I agree with almost every provision of this bill. It makes me bonkers when people weasel out of responsibility by saying that they didn't mean to hurt anyone with some horrific thing that they did. Talk about a standard set by men, which many women also use to excuse their harmful impact.
https://tlaib.house.gov/justice-for-all
_________
I have some questions.
1. I think there has to be some qualified immunity for government employees. You can't ask police officers to put themselves in danger every day and make them choose between killing someone who really is threatening them and being killed rather than to risk losing their jobs and going to jail.
A lot of police officers are stupid; they know it and they resent it. They are asked to protect a world that they know very little about when they start their careers. That's a cruel thing that the system does to police officers, sends them out there to figure everything out on their own other than how to hurt people. Training people to be beasts is dehumanizing.

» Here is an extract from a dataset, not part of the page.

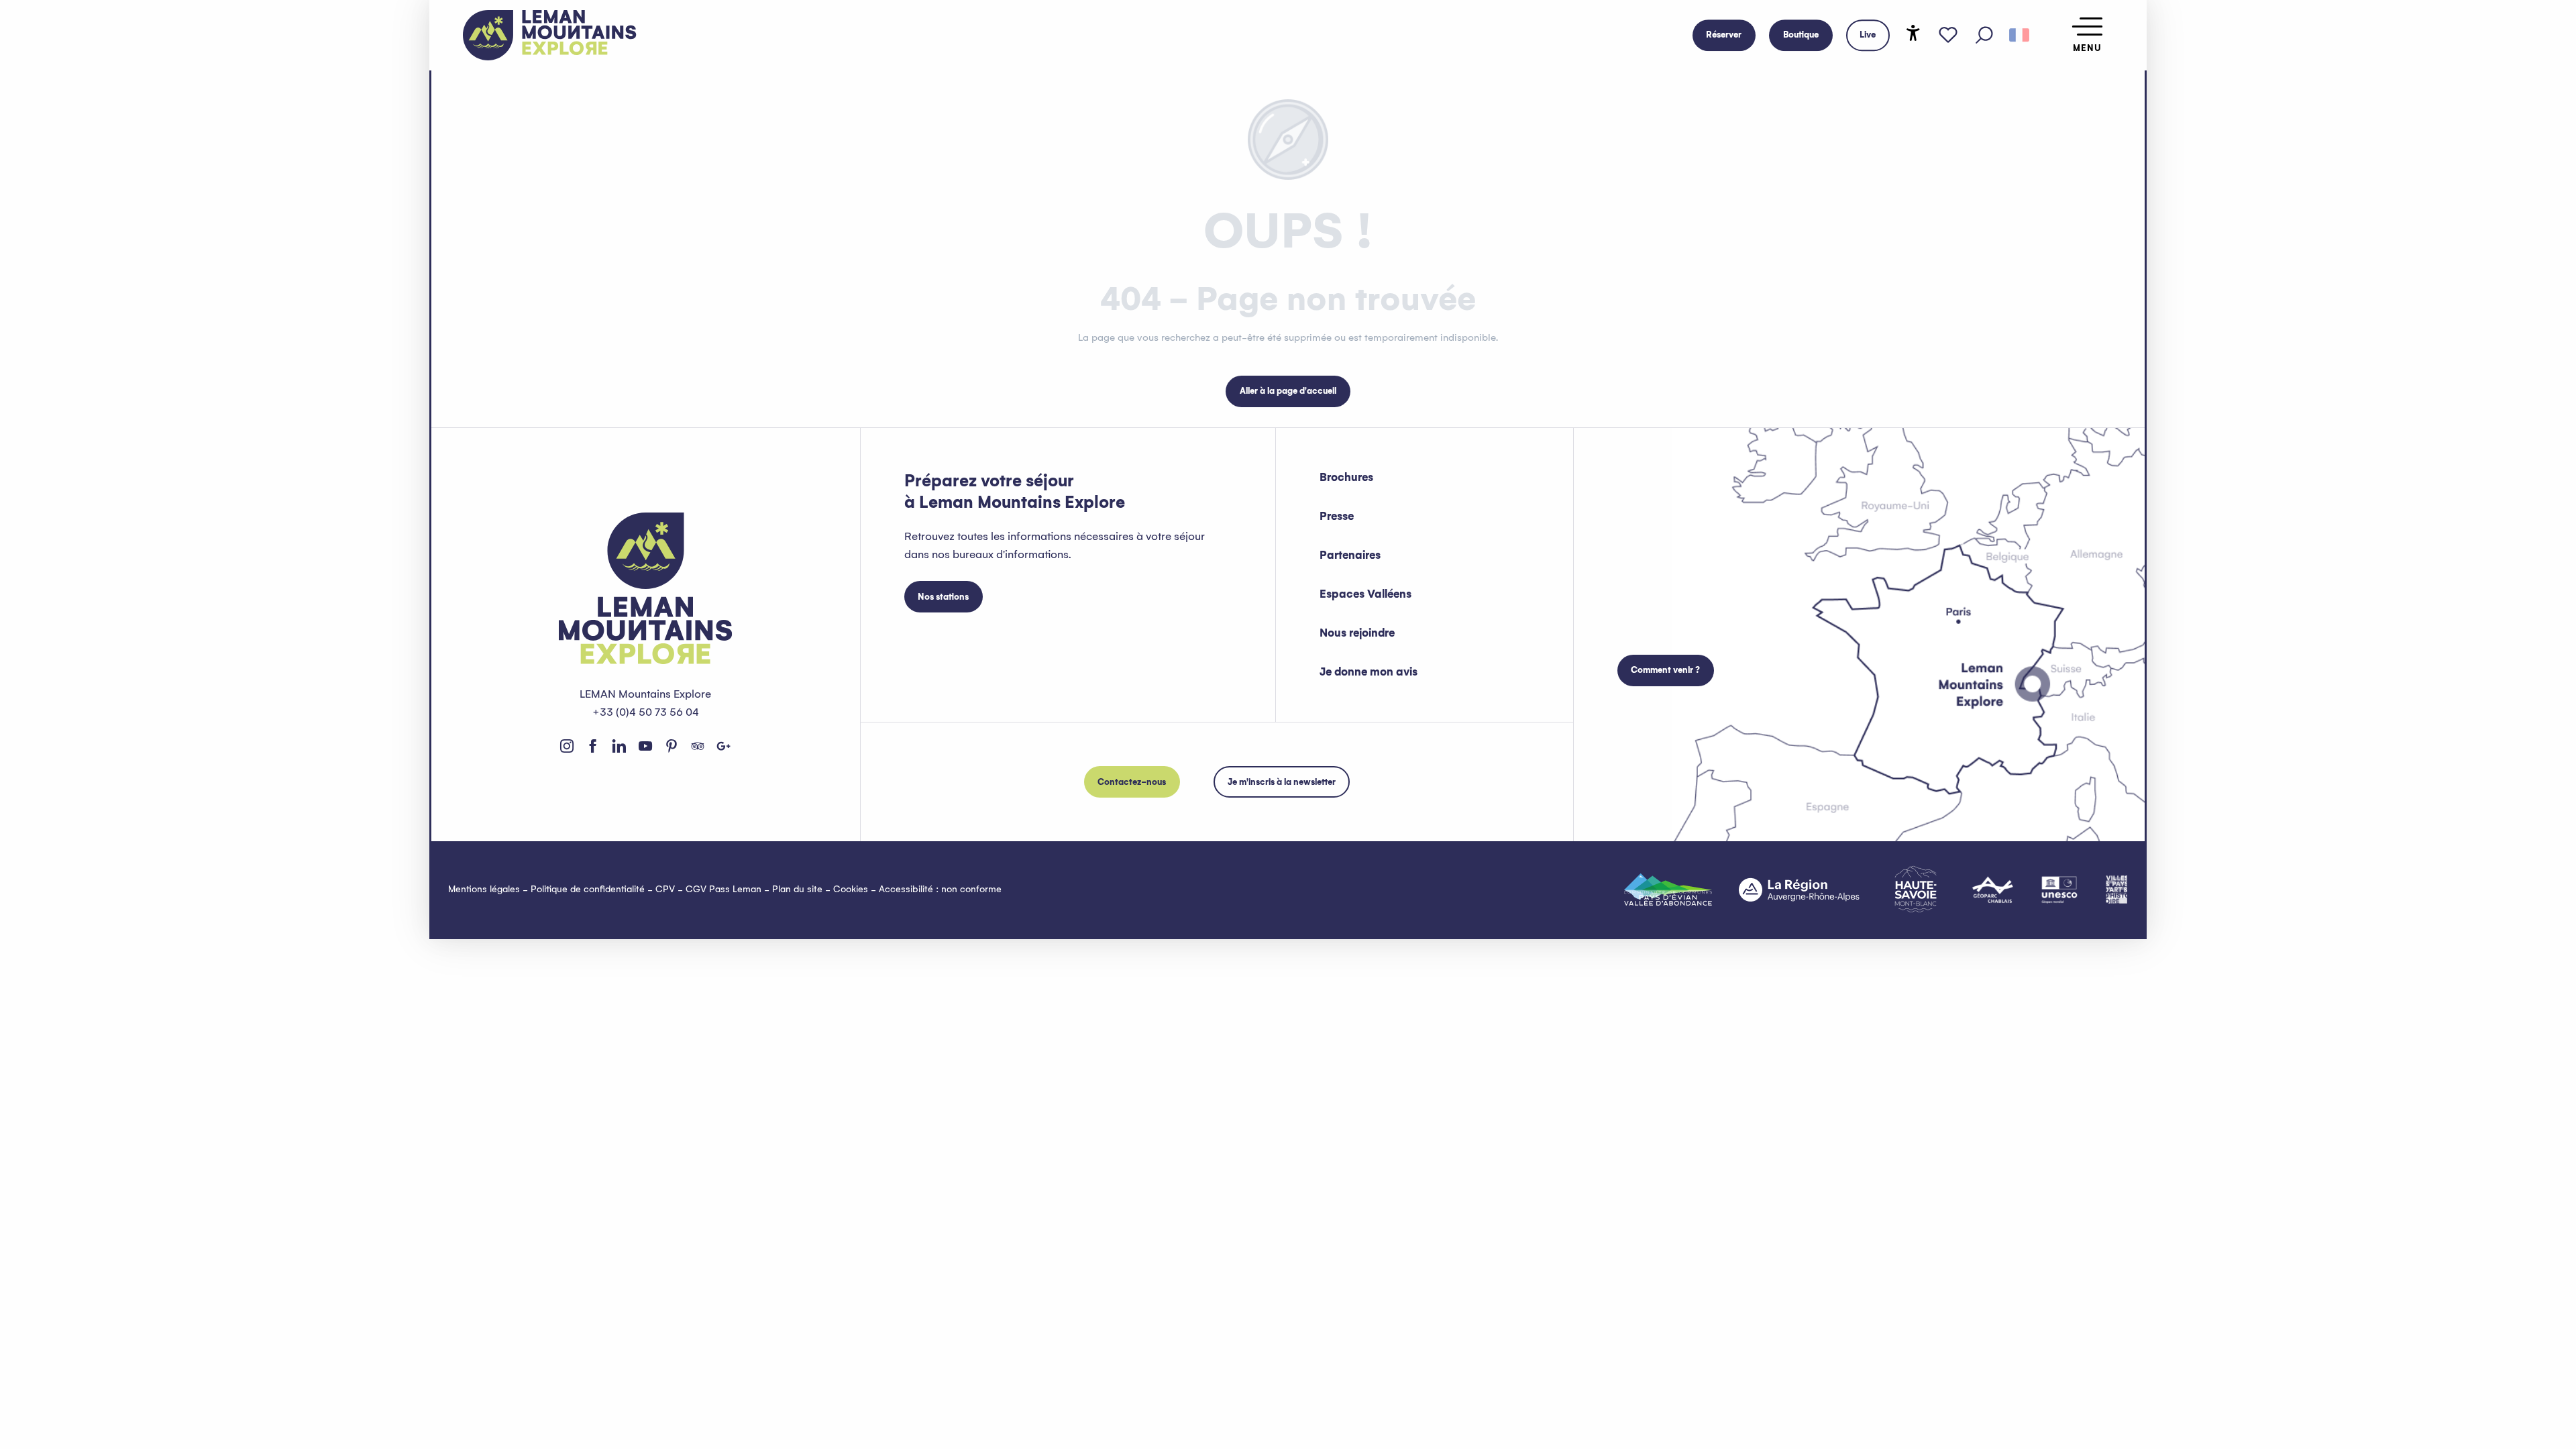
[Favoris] (1948, 35)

Also, crime and its factors are complex and infinitely variable. It has to be upsetting for police officers when they walk into situations that they're neither trained to deal with nor have the psychosocial flexibility to adapt to. They won't admit to being upset, because policing is traditionally macho, so they look for the simplest answers. Power is always the simplest answer.
Why don't you work on raising the requirements to be a police officer and creating a lot more oversight? A more humanistic education could help. Also, the prospect of years of explanatory paperwork, and facing strict inquiries, can do a lot to deter people from unnecessary violence and prompt them to work harder at the peaceful resolution of crises. There's also a lot of job satisfaction to be gained from knowing how to negotiate; I think that the result will be a much more effective police force.
The police cannot be abolished. You try spending a few nights outside with nothing other than your phone to protect you and then you can let me know what you think about that.
2. I agree that employers have to be responsible for their work environments. However, I think that there need to be gradations of responsibility; no supervisor can be everywhere at once and there is never a guarantee that an employee won't be a disaster or that a customer or other employees won't lie. Work can be boring and there's always someone to pick on.
_____________
My main concerns if Vice President Biden is elected are, so far:
1. The safety of Israel. You and a few others have toned it down as the election has approached; is the safety of Israel going to be an issue as of tomorrow morning?
2. Keeping the entertainment industry out of the White House and out of politics as much as possible. The extent to which that does not now seem possible is very depressing.
3. Confronting dictators and human rights abuses in foreign countries.
4. Confronting illness, starvation and economic disparity in foreign countries, so that less humanitarian aid is needed over time.
I am very poor, but I am not starving and have never been in danger of starving. Also, the pandemic has proven to a lot of people what I already know, which is that the current homeless support system is dysfunctional. That system has to be confronted; its abuses, negligence, waste of time and money and its dishonesty can't continue. I'm in favor of affordable housing, but only building more affordable housing won't permanently end homelessness. People always need transitional places to live.
What I didn't know before the pandemic is how much my having subsidized housing and a small but consistent subsidized income would make me a nonburden to all of the systems that were suddenly struggling to socially distance and support half a million homeless people. I was sick of not working months ago and have been looking for temporary work that I can do until the place where I was working re-opens. Guaranteed housing and a small amount of guaranteed money to get by did not disincentivize me to work or lead me to the path of drunkenness or other drug addiction. On the contrary, there is nothing more demoralizing than being homeless. Because I was already housed and haven't had to worry about not being able to pay my rent or my bills, I have been a financial, logistical and medical burden to absolutely nobody.
I don't know what the numbers are now for emergency spending on the homeless during the pandemic; what I know is that not a dollar of it had to be spent on me.
Before the pandemic, I never would have suggested that universally guaranteed housing and a universally guaranteed income were good ideas. Now I think that they are, and I think that implementing them immediately would be much less problematic than immediately implementing universal government health insurance. The pharmaceutical industry and its corruption of medical practice have to be confronted before universal health insurance can be passed, or they will bankrupt the government through the human beings that they use as vessels for their greed.
That's in addition to what I've been talking about every day for years. The privacy invasions being perpetrated against the innocent, unsuspecting public on a regular basis without warrants, authority or cause are setting the stage for totalitarianism. It's been very frustrating to try to explain that for years to people who hear or understand little to nothing of what I say, who think of political power as another flattering facet of celebrity which they can use against people whom they don't like, who pityingly or smugly assume that I'm just embarrassed, and who hasten to reassure me or taunt me at whim in their repulsive, manipulative, self-satisfied, CONDESCENDING ignorance.